*** Available data ***

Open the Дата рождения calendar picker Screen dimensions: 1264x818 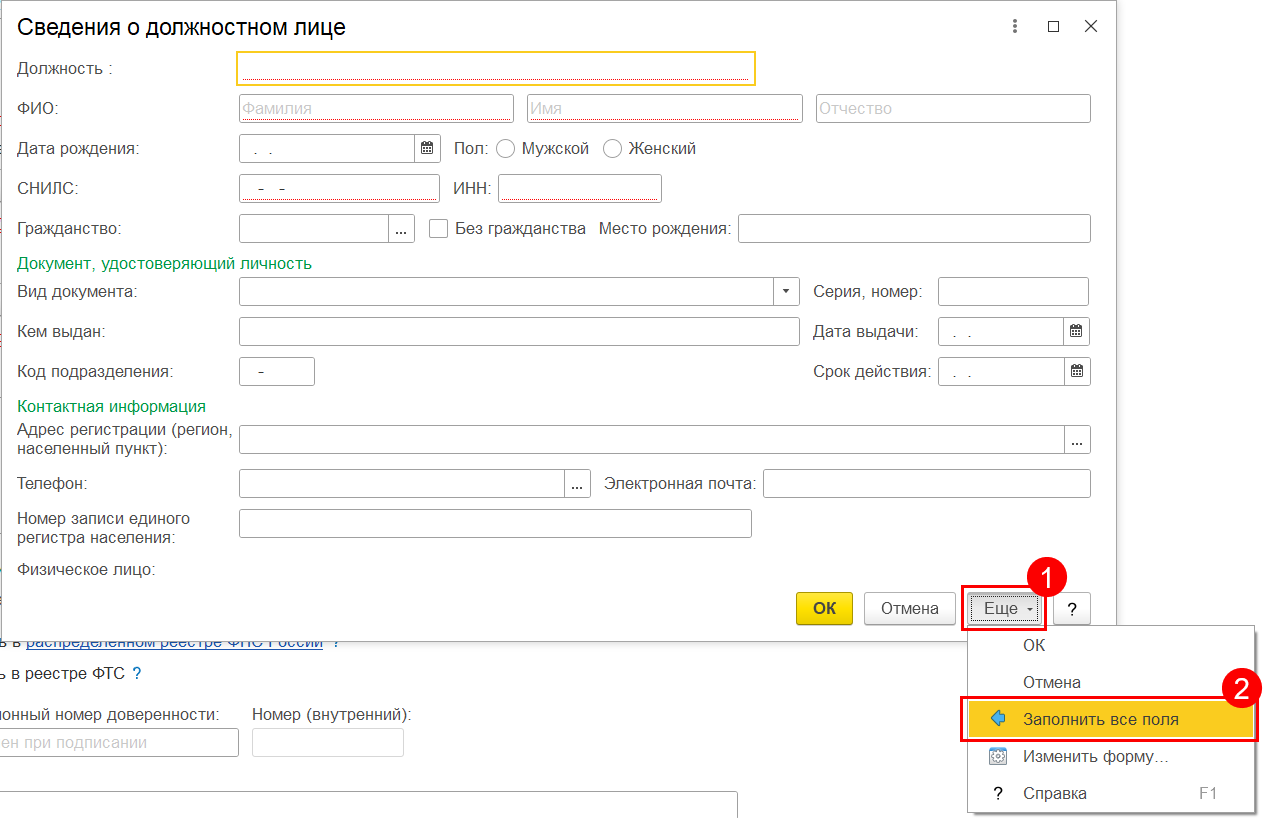tap(427, 148)
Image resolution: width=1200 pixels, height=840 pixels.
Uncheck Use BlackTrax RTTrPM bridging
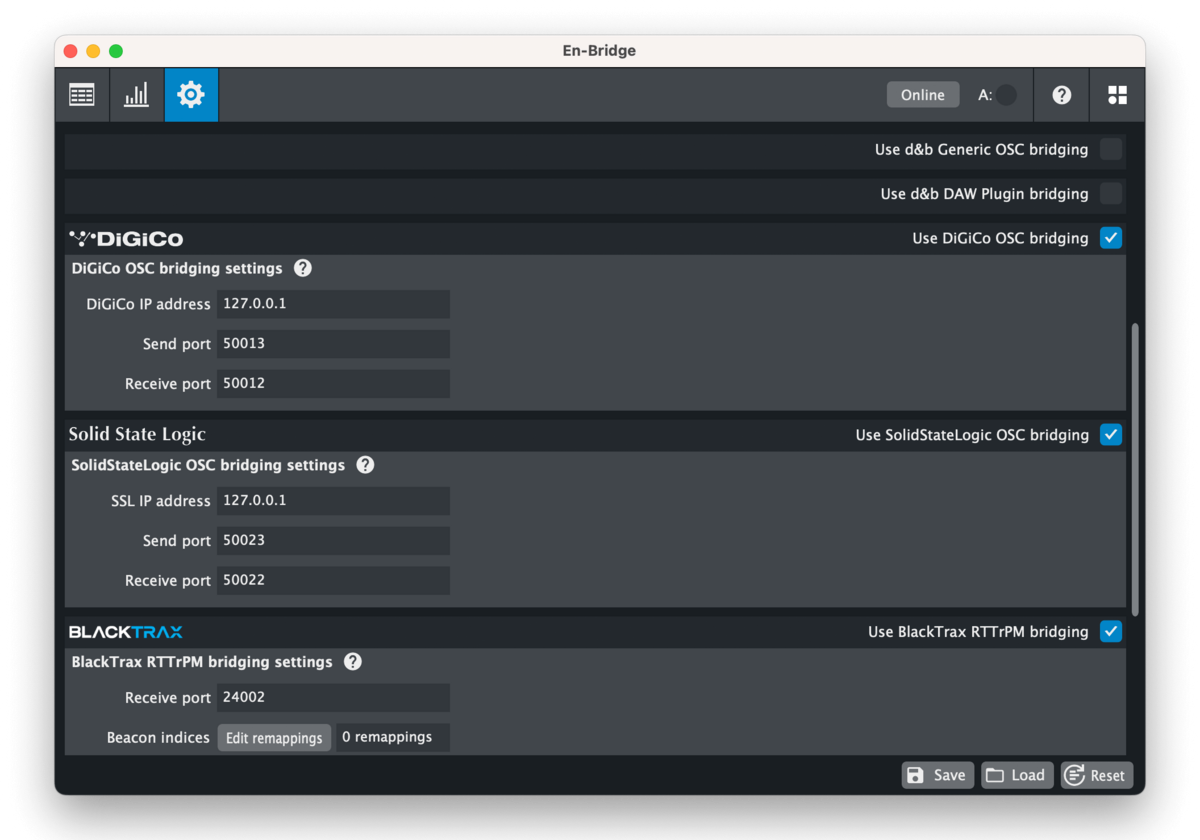coord(1110,632)
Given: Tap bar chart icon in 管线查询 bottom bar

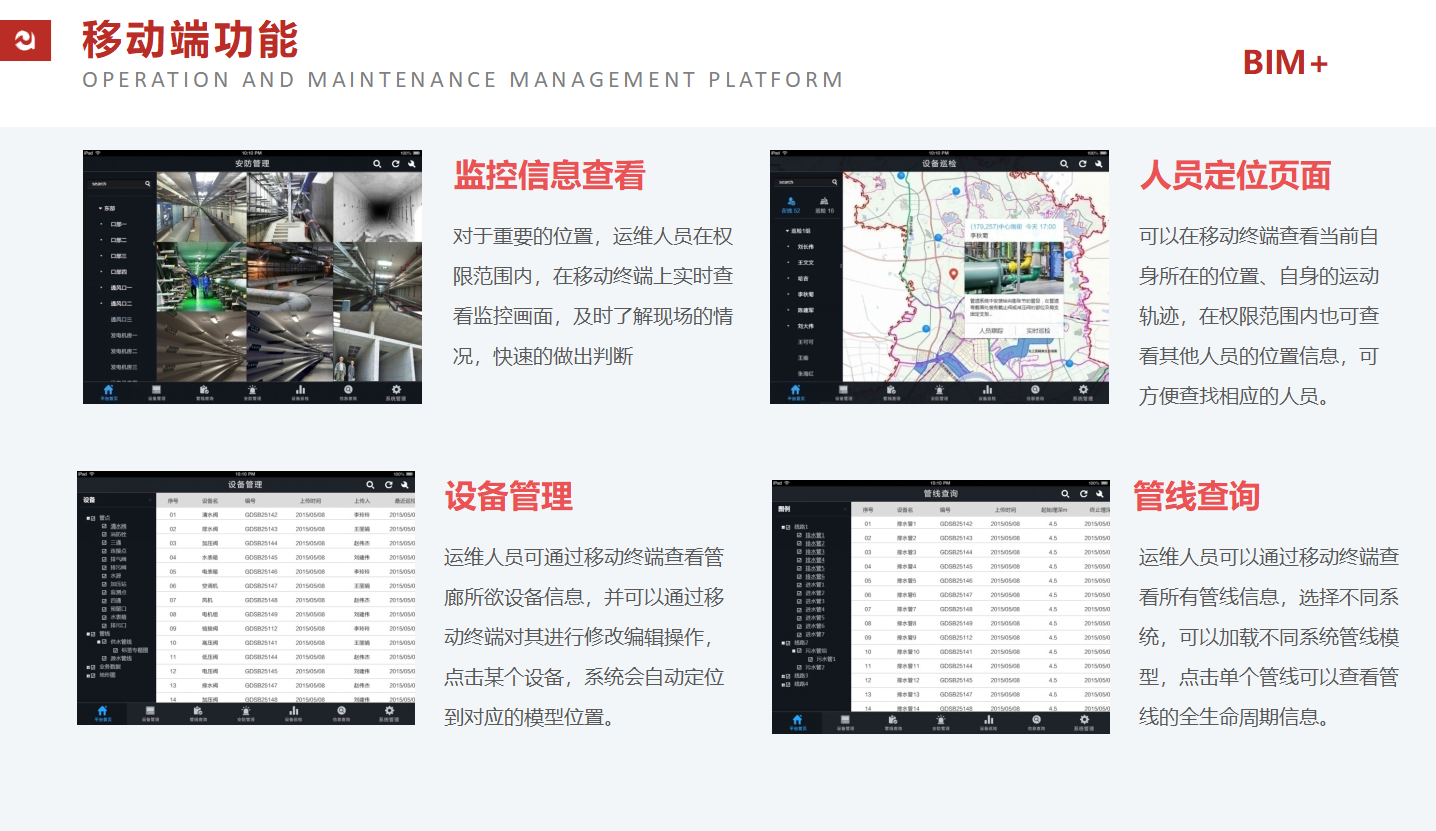Looking at the screenshot, I should 988,720.

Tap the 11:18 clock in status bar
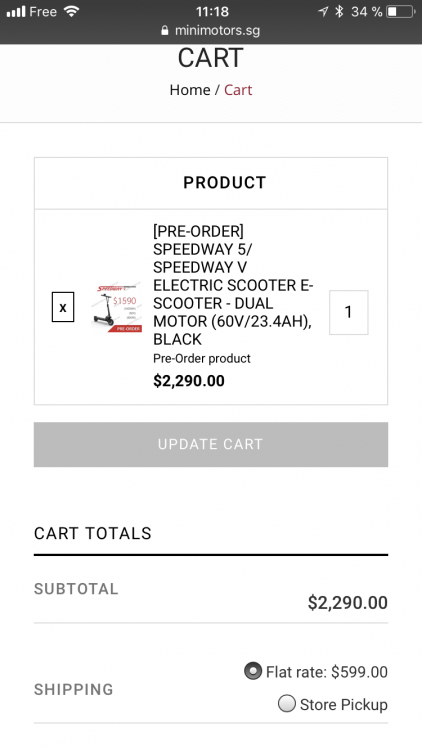[x=212, y=11]
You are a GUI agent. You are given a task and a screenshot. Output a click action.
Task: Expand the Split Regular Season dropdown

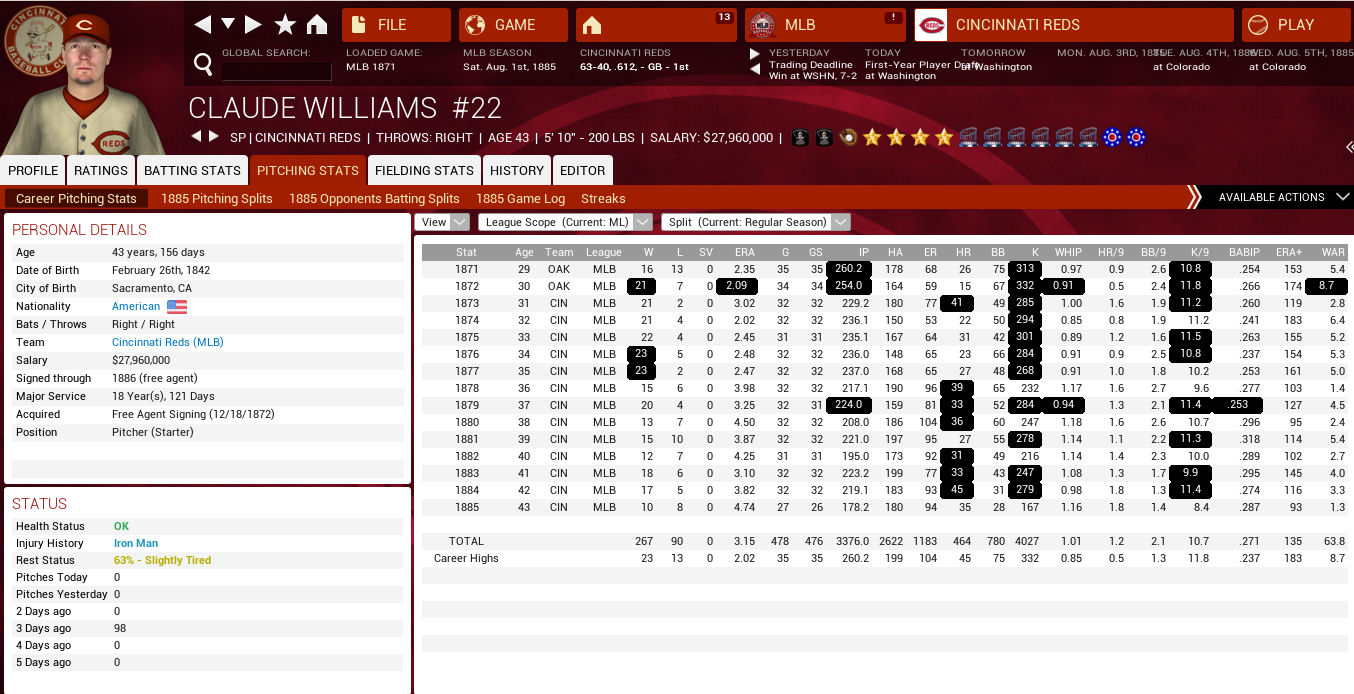pyautogui.click(x=755, y=222)
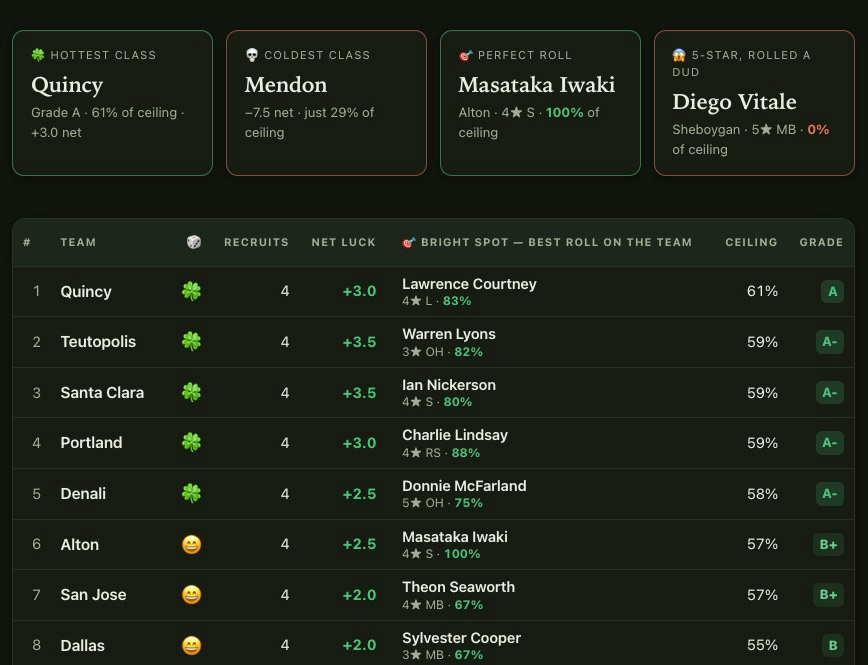The width and height of the screenshot is (868, 665).
Task: Open Lawrence Courtney's player entry
Action: pos(469,284)
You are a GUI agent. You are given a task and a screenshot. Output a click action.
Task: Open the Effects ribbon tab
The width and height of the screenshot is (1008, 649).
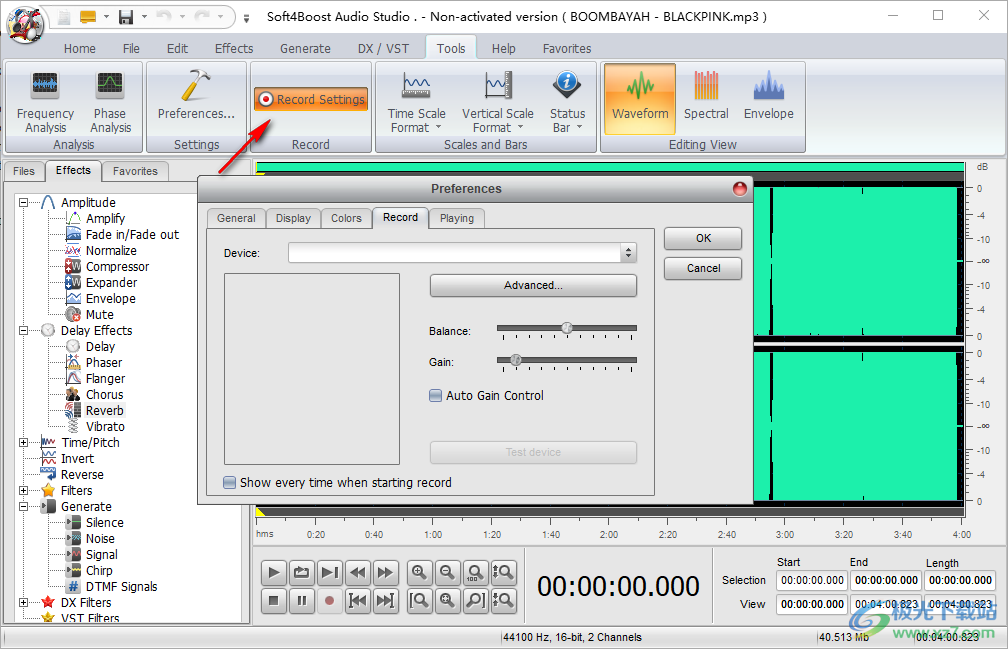tap(234, 48)
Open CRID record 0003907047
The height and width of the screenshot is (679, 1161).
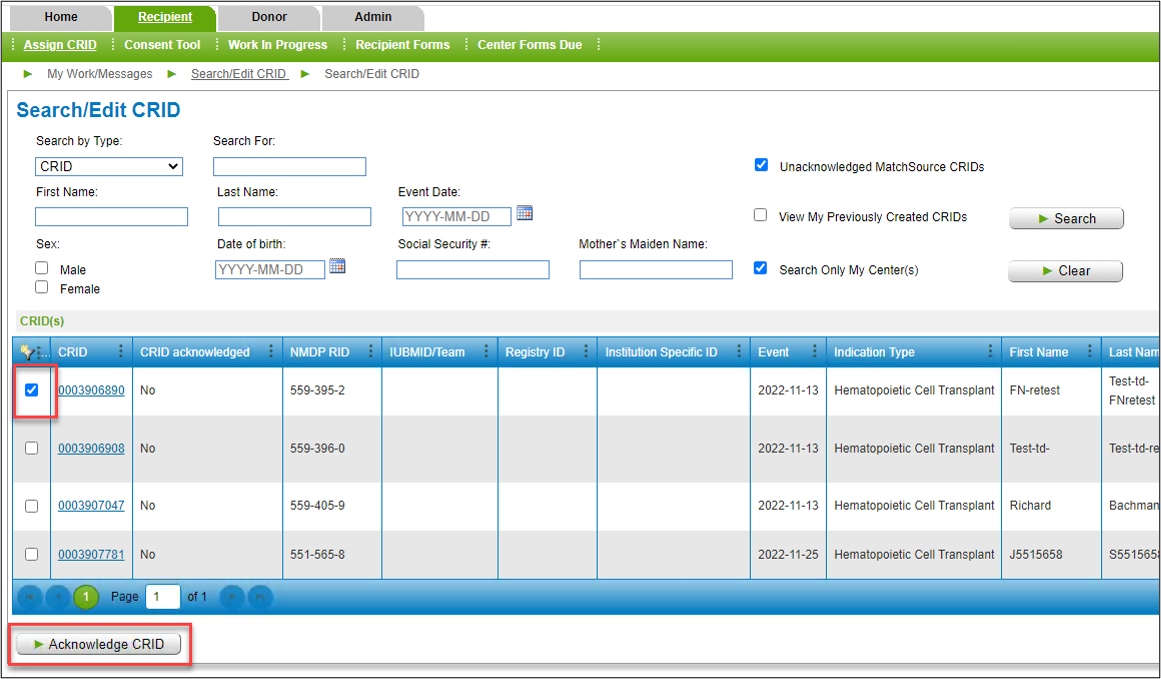point(91,506)
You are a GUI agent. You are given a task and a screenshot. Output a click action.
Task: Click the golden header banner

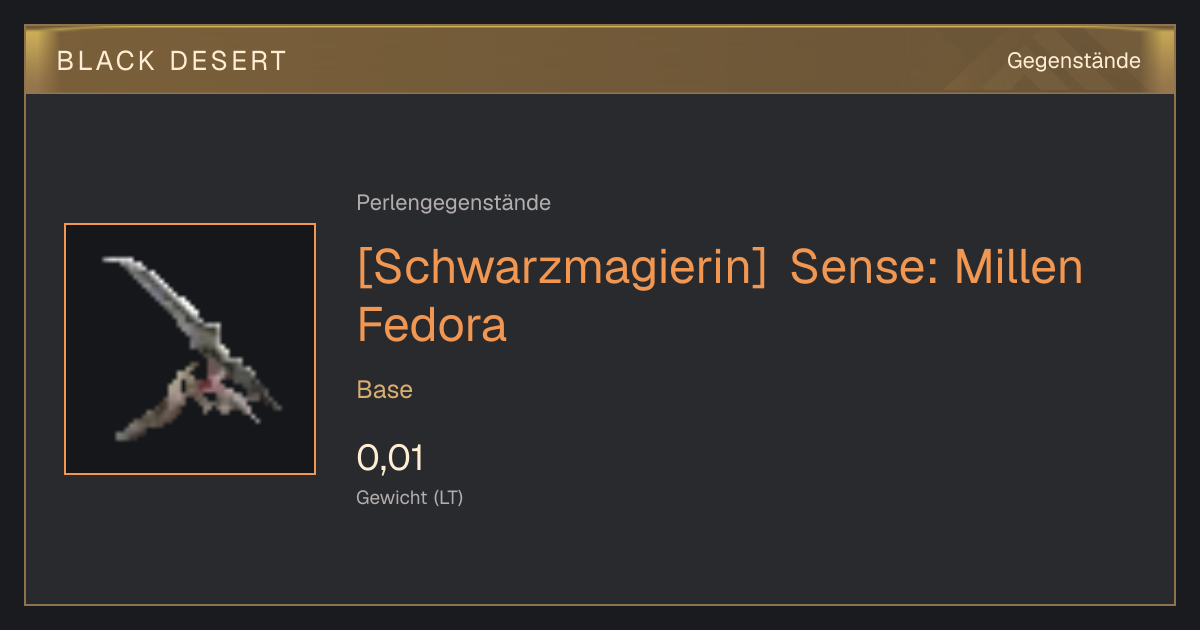click(600, 60)
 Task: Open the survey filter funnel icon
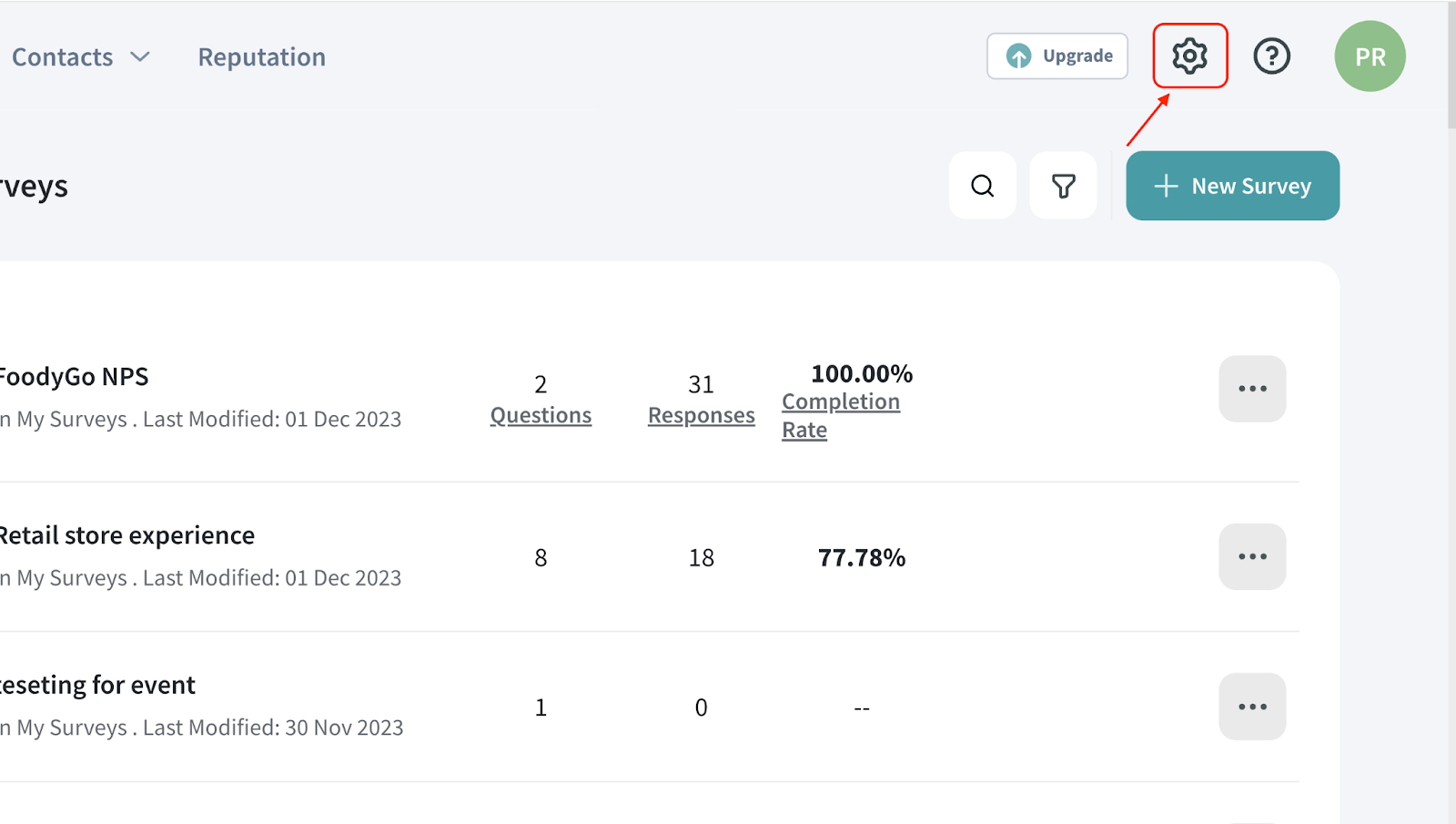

*** End of Available data ***

**About this exercise**
Leaving every picture aside, reproduce exactly the lines above from the one with "Task: Expand the" up to and including the one with "Task: Open the Effects ribbon tab", and no others.

**Answer**
Task: Expand the Split Regular Season dropdown

pyautogui.click(x=755, y=222)
The width and height of the screenshot is (868, 665).
Task: Open Lawrence Courtney's player entry
Action: pos(469,284)
You are a GUI agent. You are given a task and a screenshot. Output a click action.
Task: Open the Effects ribbon tab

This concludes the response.